> WORK REQUEST
The data below needs to be returned exactly, line for line.

(Stored items)
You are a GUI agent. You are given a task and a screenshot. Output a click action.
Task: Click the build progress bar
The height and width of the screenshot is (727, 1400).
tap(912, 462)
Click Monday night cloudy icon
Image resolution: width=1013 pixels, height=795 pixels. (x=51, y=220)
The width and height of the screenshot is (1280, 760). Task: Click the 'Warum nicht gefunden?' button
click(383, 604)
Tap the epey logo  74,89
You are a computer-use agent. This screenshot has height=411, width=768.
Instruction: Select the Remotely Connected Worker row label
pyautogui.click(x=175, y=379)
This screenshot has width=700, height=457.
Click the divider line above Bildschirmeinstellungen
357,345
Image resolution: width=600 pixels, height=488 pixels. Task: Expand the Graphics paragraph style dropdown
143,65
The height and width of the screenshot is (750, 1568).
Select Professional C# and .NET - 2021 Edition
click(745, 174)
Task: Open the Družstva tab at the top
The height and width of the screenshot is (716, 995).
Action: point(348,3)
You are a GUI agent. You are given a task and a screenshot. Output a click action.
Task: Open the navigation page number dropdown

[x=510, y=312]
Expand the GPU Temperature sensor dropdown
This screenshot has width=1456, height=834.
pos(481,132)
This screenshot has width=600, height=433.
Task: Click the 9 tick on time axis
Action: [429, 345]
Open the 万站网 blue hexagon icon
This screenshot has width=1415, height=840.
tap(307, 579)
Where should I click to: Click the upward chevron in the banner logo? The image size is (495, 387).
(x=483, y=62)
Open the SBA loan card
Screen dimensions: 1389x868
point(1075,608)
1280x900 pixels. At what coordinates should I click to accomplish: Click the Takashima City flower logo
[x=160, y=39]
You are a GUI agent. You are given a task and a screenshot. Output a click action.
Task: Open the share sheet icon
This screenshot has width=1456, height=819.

> SOLUTION
You are a GUI agent. You are given a task and a screenshot. Output a click action.
Task: Click the build progress bar
The height and width of the screenshot is (727, 1400).
tap(912, 462)
Click Monday night cloudy icon
Image resolution: width=1013 pixels, height=795 pixels. (x=51, y=220)
The width and height of the screenshot is (1280, 760). Task: Click the 'Warum nicht gefunden?' button
click(383, 604)
Tap the epey logo  74,89
You are a computer-use agent. This screenshot has height=411, width=768.
Instruction: Select the Remotely Connected Worker row label
pyautogui.click(x=175, y=379)
This screenshot has width=700, height=457.
Click the divider line above Bildschirmeinstellungen
357,345
Image resolution: width=600 pixels, height=488 pixels. Task: Expand the Graphics paragraph style dropdown
143,65
The height and width of the screenshot is (750, 1568).
Select Professional C# and .NET - 2021 Edition
click(745, 174)
Task: Open the Družstva tab at the top
The height and width of the screenshot is (716, 995).
Action: point(348,3)
You are a GUI agent. You are given a task and a screenshot. Output a click action.
Task: Open the navigation page number dropdown

[x=510, y=312]
Expand the GPU Temperature sensor dropdown
This screenshot has width=1456, height=834.
pos(481,132)
This screenshot has width=600, height=433.
Task: Click the 9 tick on time axis
Action: [429, 345]
Open the 万站网 blue hexagon icon
This screenshot has width=1415, height=840.
tap(307, 579)
Where should I click to: Click the upward chevron in the banner logo? The image size is (495, 387).
(x=483, y=62)
Open the SBA loan card
Screen dimensions: 1389x868
point(1075,608)
1280x900 pixels. At what coordinates should I click to accomplish: Click the Takashima City flower logo
[x=160, y=39]
You are a GUI agent. You are given a task and a screenshot. Output a click action.
Task: Open the share sheet icon
This screenshot has width=1456, height=819.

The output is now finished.